▶ _Supplied text_:
╭──

Prior to World War II, different combinations of
integralists, monarchists, and fascists collaborated to seize control (or
attempt to) of national governments in Spain,
Portugal,
Austria,
Belgium,
Brazil,
and Argentina.
During the Second World War, there were postliberal regimes in Slovakia,
Croatia,
and France—all
three run by Nazi collaborators.
Postliberal parties and governments have each been unique
but the general conceit was the same: A nation has a corrupt, poorly managed
parliamentary regime that governed a population with high levels of
illiteracy—all held together by a combination of the army, patronage, and
political inertia. Once ideological polarization became bad enough for
partisans to take to the street in riots, the military often intervened to
establish a dictatorship.
Among the most radical right-wing parties were the
integralists, Catholic nationalists, and monarchists of these nations. Those
who supported integralist parties during this period were often middle-class
Catholics, much of the Catholic clergy, large landowners, industrialists, and
right-wing intellectuals. Given that they believed the only alternatives were
continued disorder of liberal parliamentarianism or a socialist takeover, they
sided with the integralists, who often themselves were in coalition with
monarchist or fascist factions, as well as the army.
What does contemporary postliberalism look like?
How did postliberalism move from fringe Catholic ideology
to the GOP vice presidential nomination in less than a decade in the person of
Sen. J.D. Vance? After all, most Americans do
not want what historical postliberals have proposed. To explain requires
understanding how postliberals aimed to move from developing an ideology to
creating an elite movement. On the ideological front, Notre Dame legal scholar
Patrick Deneen has done much to break with the old Judeo-Masonic conspiracy by
attributing the problems of liberalism not to shadowy conspirators but to the
inevitable consequences of adopting liberal principles in law, culture, and
economics. Liberalism becomes “structural” for postliberals the same way racism
is for critical race theorists—the
system itself is the source of the problem. That said, not all postliberals
have opted for Deneen’s “structural turn,” as some
stricter integralists, Alan Fimister and Fr. Thomas Crean, for
example, have defended denying Jews and Muslims citizenship.
Vance has shown much more interest in Deneen’s position
than Fimister’s and Crean’s.
That said, there is still plenty of continuity between
the older and contemporary postliberals. Legal scholar Adrian Vermeule
regularly cites Veuillot
and Schmitt.
Political theorist Gladden Pappin likes to recommend the
pamphlet, “Liberalism Is a Sin,” by antisemitic integralist priest Fr. Félix
Sardà y Salvany. Recently, while appearing on
Catholic Bishop Robert Barron’s Word on Fire program, Deneen even
asserted that recent events had proven their anti-liberal positions right. He
also included ex-Cardinal Louis Billot, who in 1927 surrendered his position as
cardinal after refusing to leave the antisemitic French monarchist party Action
Française.

╰──

Answer these questions from the passage on postliberalism:
(a) In which three countries were there postliberal regimes during the Second World War?
(b) Which pamphlet does political theorist Gladden Pappin like to recommend?
(c) In what year did Louis Billot surrender his position as cardinal?
The data were drawn from a separate source and are unrelated to the passage on postliberalism.

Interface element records
╭──

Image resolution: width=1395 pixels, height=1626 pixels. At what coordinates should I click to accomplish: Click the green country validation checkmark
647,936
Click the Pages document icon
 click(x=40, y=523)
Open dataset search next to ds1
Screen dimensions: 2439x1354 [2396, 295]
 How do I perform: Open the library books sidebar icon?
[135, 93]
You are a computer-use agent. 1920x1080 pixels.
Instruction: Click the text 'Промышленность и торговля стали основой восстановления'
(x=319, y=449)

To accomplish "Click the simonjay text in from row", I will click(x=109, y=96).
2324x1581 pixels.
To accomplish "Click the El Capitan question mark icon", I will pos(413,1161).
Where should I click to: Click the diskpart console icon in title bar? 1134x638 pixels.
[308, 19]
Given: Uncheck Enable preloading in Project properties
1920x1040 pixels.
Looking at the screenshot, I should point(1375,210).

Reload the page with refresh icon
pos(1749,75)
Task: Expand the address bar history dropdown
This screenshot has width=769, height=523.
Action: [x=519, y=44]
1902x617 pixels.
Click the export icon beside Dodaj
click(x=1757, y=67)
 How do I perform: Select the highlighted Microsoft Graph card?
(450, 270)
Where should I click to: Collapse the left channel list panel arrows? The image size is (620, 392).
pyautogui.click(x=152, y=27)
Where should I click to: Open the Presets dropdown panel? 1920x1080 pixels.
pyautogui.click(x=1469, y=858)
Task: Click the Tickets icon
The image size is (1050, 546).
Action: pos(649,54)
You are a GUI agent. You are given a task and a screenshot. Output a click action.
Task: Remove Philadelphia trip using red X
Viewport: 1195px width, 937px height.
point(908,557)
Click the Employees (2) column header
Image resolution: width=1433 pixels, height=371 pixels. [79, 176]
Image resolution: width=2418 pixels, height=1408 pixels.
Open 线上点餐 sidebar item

╰──

▶ _Answer in full_:
(a) Slovakia, Croatia, and France
(b) "Liberalism Is a Sin"
(c) 1927